Would it be possible to do 512K base + 512K extended and perhaps put EMS at 512K-640K?

A classic EMS 3.2-compliant EMS card has a page frame of 64K. You could put it either at 512K-576K or 576K to 640K. You can allocate 4 pages, map them, hide the EMS driver from applications that would use EMS on their own and expand the conventional memory to 576K at least. This would need an EMS board that supports a page frame base address of 512K (8000h).

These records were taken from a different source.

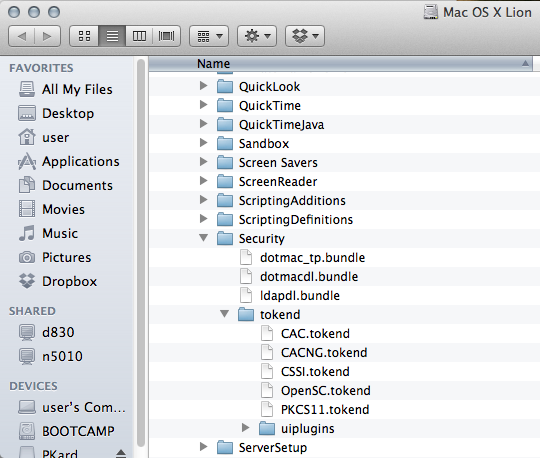Switch to icon view in toolbar
The height and width of the screenshot is (458, 540).
click(84, 36)
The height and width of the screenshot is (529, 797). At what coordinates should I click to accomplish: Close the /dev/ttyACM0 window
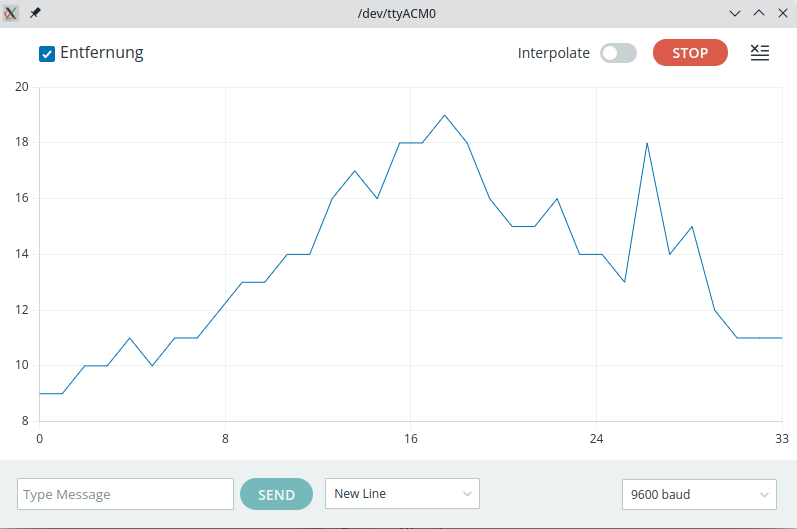(x=780, y=13)
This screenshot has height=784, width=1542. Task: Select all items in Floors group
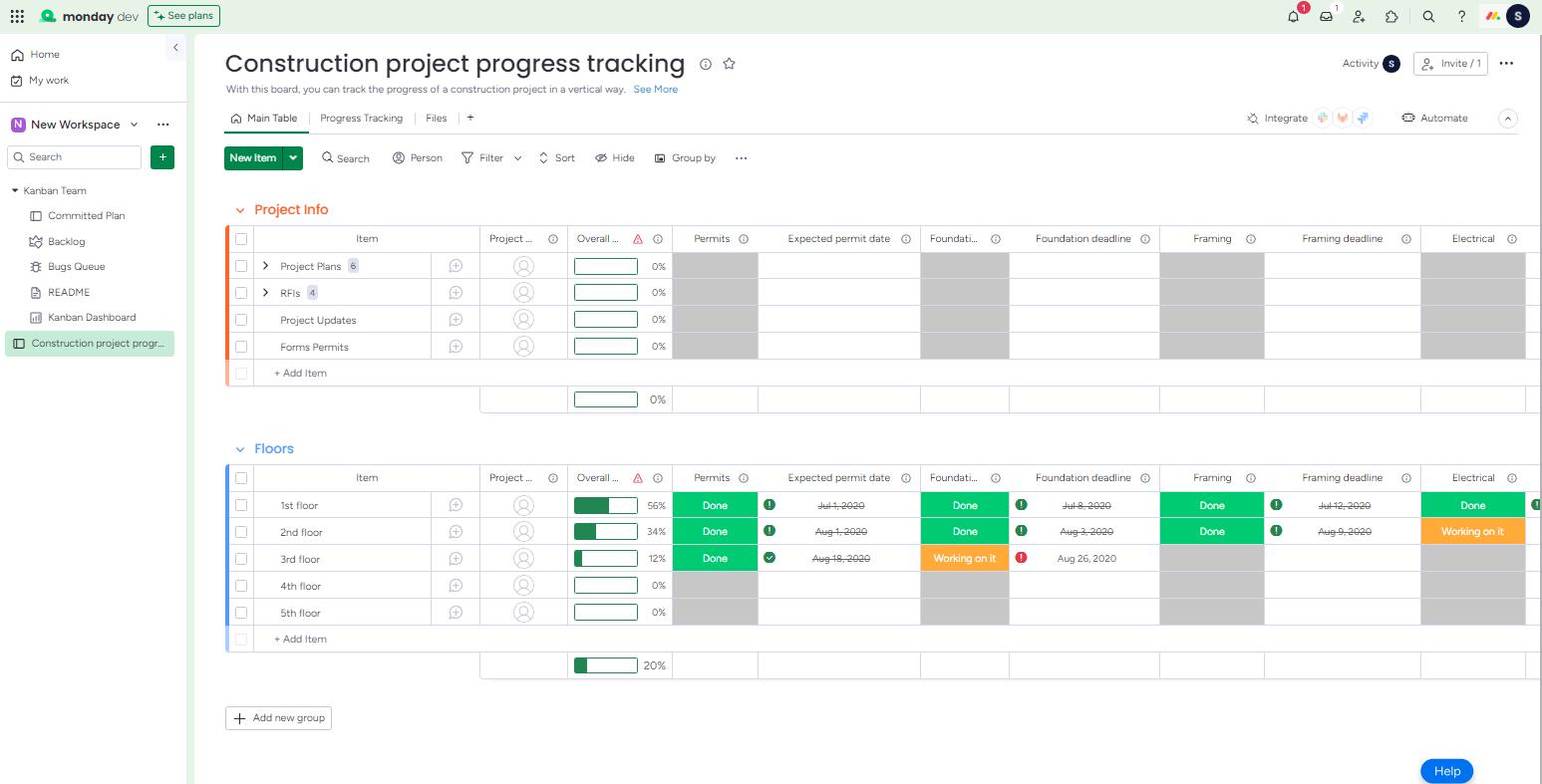pyautogui.click(x=241, y=478)
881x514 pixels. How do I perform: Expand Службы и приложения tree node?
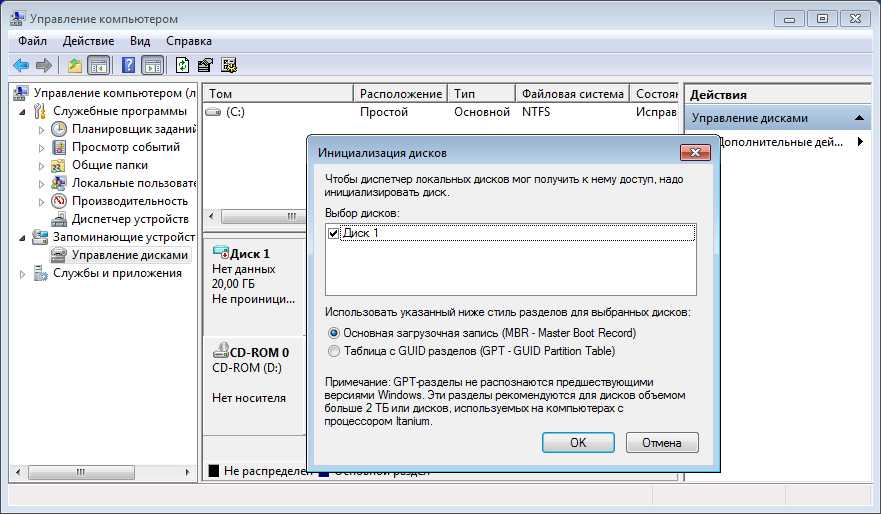23,273
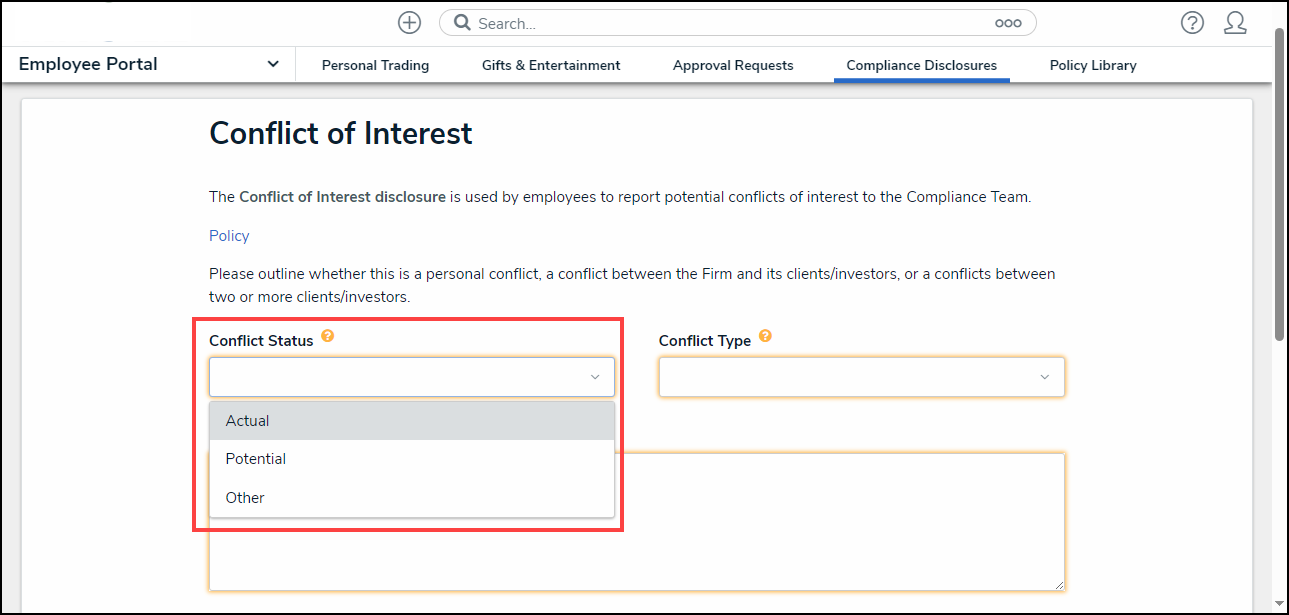1289x615 pixels.
Task: Click the Policy link
Action: click(x=229, y=236)
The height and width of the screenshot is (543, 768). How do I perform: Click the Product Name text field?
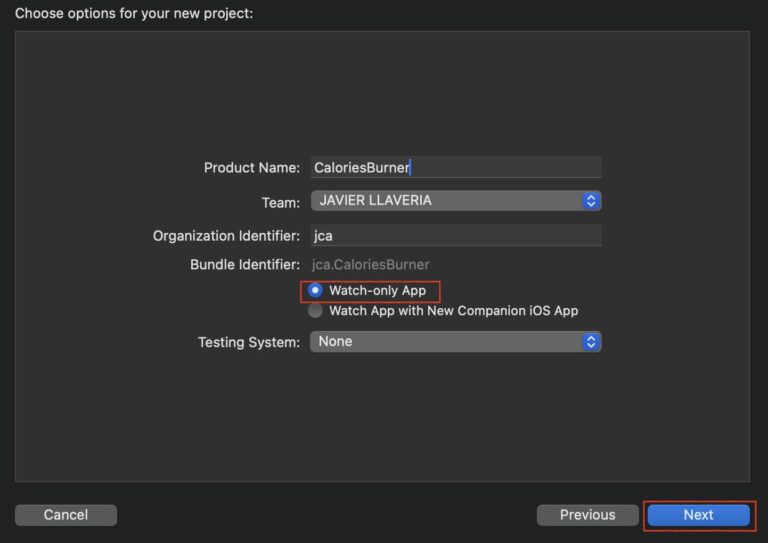click(456, 167)
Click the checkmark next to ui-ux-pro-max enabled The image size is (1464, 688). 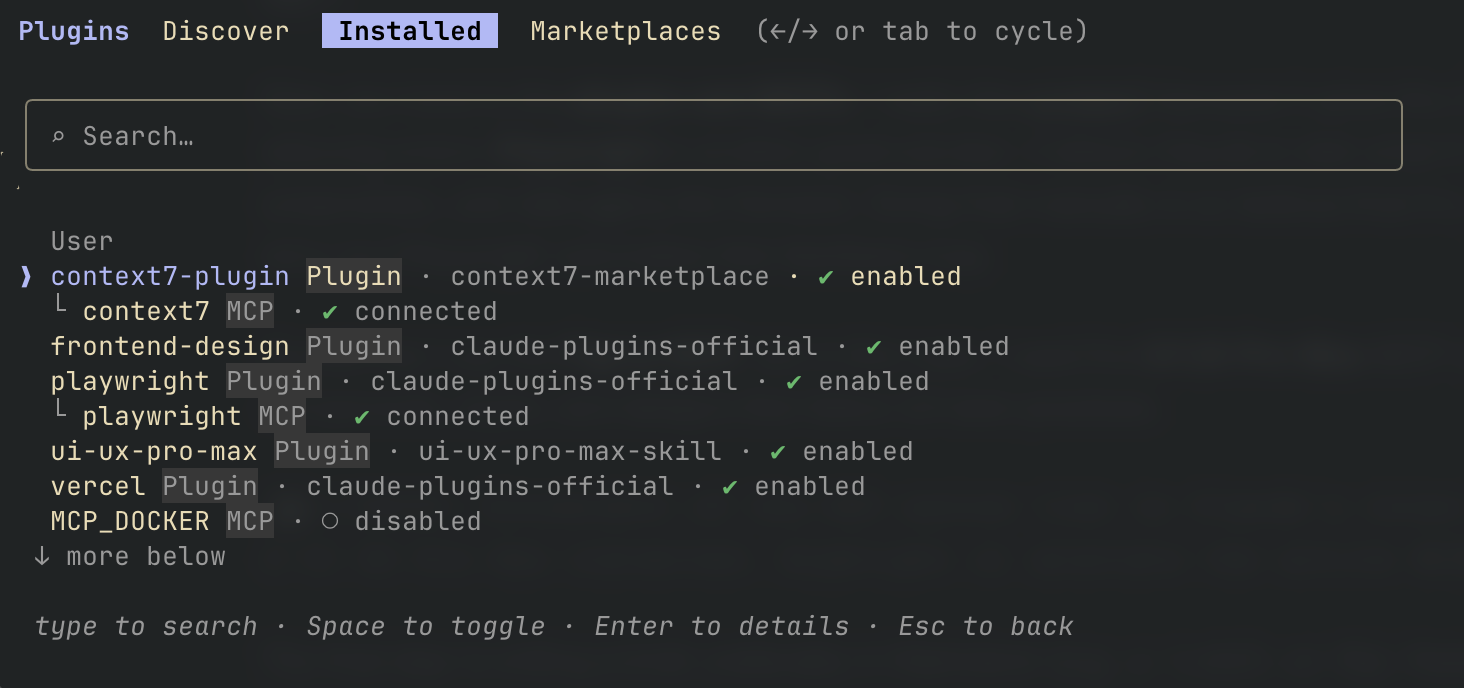coord(778,452)
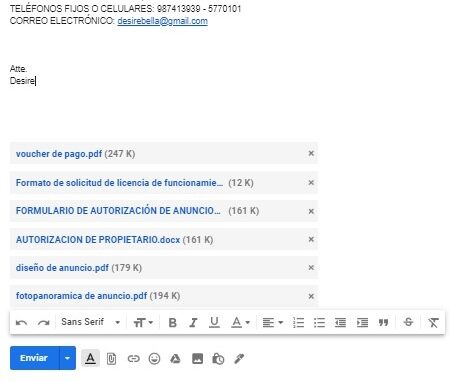Remove formatting from the text

pyautogui.click(x=433, y=323)
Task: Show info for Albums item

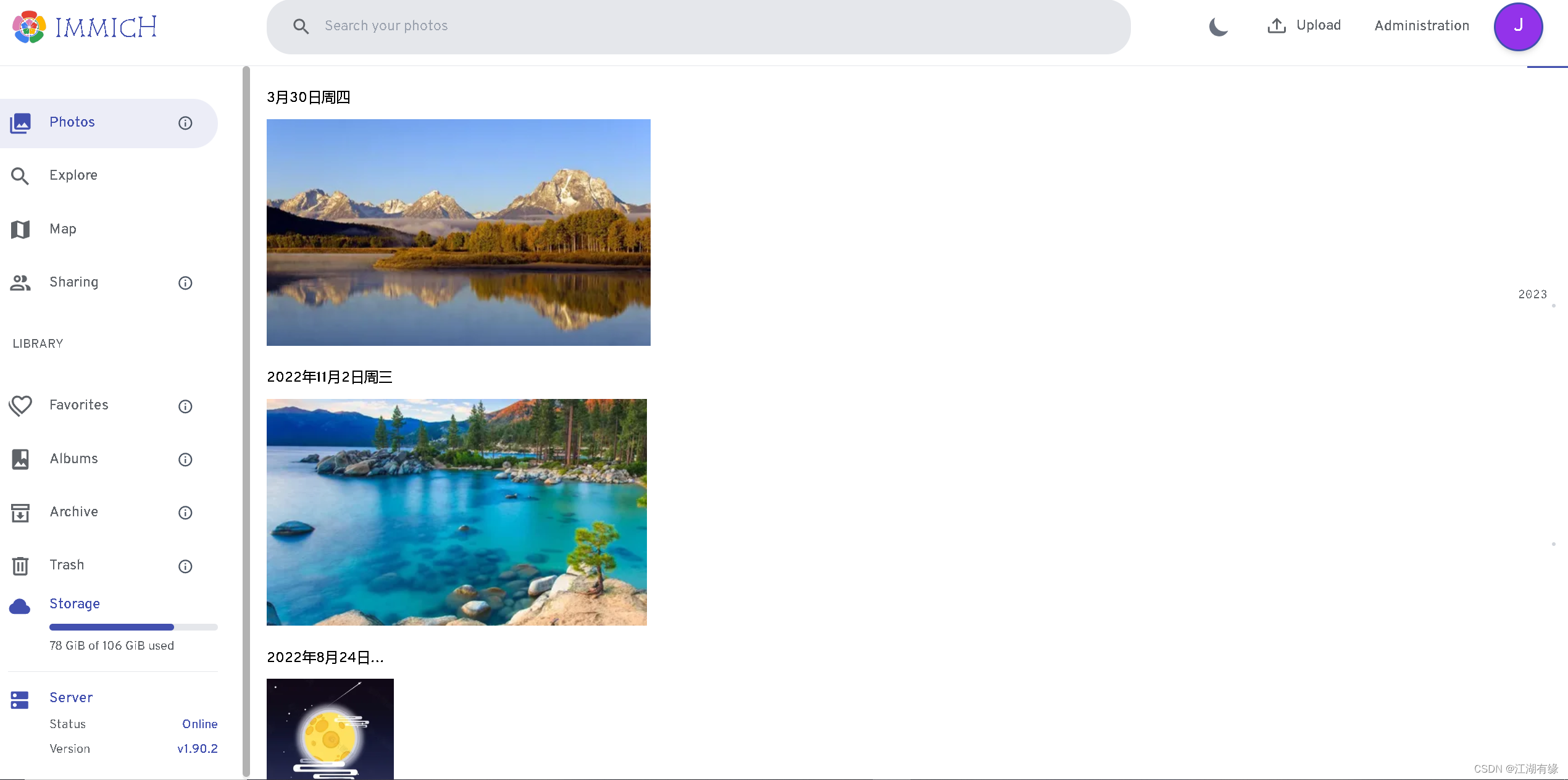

On the other hand, good EMS 4.0-compliant EMS boards often have a big range of mappable addresses, and are perfectly able to map some of their memory into the 512-640K range, and provide a classic EMS 3.2-compatible page frame at a high address like D000 at the same time. Be aware that EMS 4.0 is just a software specification that enables advanced boards to expose their enhanced capabilities, but it doesn't require boards to support them to be compliant. A board that just has classic EMS 3.2 hardware capabilities can be "EMS 4.0 compliant" with just a new driver that always says "sorry, this advanced feature is not supported" if you try to invoke EMS 4.0-specific hardware features. So make sure to read the fine print to find out the actual hardware capabilities of EMS 4.0 boards. EMS 4.0 is the successor of EEMS (enhanced EMS), and the advanced mapping features are already in EEMS. So if you find a EEMS board, it most likely also allows backfill + pageframe.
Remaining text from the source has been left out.